Glucagon-Like Peptide-1 Receptor Agonists (GLP-1RAs) in the Brain–Adipocyte Axis

The complexity of neural circuits that control food intake and energy balance in the hypothalamic nuclei explains some of the constraints involved in the prevention and treatment of obesity. Two major neuronal populations present in the arcuate nucleus control caloric intake and energy expenditure: one population co-expresses orexigenic agouti-related peptide (AgRP) and neuropeptide Y and the other expresses the anorexigenic anorectic neuropeptides proopiomelanocortin and cocaine- and amphetamine-regulated transcript (POMC/CART).
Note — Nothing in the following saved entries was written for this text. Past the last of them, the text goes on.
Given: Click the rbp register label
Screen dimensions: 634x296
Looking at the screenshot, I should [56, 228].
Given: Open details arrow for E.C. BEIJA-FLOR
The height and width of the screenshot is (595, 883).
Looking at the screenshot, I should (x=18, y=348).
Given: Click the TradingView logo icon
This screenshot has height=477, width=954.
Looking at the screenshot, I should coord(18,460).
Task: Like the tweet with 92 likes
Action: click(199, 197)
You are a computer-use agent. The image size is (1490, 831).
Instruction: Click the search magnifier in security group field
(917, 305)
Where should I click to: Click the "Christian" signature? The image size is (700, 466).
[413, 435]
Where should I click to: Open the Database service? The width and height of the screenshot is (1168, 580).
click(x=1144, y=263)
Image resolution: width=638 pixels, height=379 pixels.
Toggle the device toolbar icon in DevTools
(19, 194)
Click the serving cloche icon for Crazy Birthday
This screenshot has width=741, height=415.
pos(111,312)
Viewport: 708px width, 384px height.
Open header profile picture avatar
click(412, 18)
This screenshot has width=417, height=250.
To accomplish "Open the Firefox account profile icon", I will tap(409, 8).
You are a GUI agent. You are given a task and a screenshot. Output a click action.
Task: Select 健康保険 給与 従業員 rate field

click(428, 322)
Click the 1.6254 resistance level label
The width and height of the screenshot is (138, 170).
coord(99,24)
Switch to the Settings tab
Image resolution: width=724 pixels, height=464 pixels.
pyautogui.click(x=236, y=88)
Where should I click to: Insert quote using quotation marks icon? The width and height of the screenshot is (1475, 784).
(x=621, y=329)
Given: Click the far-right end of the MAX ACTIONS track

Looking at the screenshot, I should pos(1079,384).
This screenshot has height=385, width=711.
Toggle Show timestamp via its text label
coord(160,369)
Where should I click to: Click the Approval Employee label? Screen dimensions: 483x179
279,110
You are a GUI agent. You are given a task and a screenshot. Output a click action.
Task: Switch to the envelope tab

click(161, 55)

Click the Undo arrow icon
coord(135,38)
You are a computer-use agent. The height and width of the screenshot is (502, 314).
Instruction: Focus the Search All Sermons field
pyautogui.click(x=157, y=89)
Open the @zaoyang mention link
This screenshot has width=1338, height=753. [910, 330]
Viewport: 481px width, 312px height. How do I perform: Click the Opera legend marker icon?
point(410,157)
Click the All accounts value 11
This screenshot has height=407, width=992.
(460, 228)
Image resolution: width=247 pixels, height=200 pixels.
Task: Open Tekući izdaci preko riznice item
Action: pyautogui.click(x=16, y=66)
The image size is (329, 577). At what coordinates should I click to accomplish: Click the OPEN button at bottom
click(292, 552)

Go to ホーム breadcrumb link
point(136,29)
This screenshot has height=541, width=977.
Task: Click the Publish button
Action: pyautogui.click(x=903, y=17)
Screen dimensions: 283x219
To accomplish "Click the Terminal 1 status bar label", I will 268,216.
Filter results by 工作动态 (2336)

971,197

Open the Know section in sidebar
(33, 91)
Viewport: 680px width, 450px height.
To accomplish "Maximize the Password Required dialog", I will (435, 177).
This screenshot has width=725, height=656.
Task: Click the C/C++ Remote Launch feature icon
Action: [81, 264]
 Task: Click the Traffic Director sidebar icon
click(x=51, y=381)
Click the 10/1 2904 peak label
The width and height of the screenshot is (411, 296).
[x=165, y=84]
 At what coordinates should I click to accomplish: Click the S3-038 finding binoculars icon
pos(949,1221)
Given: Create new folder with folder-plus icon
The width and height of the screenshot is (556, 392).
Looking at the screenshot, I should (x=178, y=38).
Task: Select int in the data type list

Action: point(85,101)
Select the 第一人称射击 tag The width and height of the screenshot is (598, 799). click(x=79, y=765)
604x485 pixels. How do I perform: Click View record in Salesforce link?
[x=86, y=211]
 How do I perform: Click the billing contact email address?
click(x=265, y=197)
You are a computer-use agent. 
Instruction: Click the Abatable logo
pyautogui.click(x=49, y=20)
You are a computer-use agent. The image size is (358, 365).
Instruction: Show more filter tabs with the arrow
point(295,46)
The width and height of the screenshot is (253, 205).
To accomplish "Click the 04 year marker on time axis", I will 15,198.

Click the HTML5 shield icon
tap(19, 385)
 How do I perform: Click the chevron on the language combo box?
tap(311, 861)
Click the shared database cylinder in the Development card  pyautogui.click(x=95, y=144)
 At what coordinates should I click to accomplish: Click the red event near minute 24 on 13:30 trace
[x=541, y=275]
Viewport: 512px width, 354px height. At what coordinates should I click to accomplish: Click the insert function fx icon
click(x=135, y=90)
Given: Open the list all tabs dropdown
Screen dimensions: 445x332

In addition to integrating signals from neurotransmitters and hormones, the hypothalamic systems that regulate energy homeostasis are affected by nutrients. Fat-rich diets, for instance, elicit hypothalamic inflammation (reactive activation and proliferation of microglia, a condition named gliosis). This process generates resistance to the anorexigenic hormones leptin and insulin, contributing to the genesis of obesity. Glucagon-like peptide-1 (GLP-1) receptor agonists (GLP-1RAs) have increasingly been used to treat type 2 diabetes mellitus. One compound (liraglutide) was recently approved for the treatment of obesity. Although most studies suggest that GLP-1RAs promote weight loss mainly due to their inhibitory effect on food intake, other central effects that have been described for native GLP-1 and some GLP-1RAs in rodents and humans encourage future clinical trials to explore additional mechanisms that potentially underlie the beneficial effects observed with this drug class. In this article we review the most relevant data exploring the mechanisms involved in the effects of GLP-1RAs in the brain–adipocyte axis.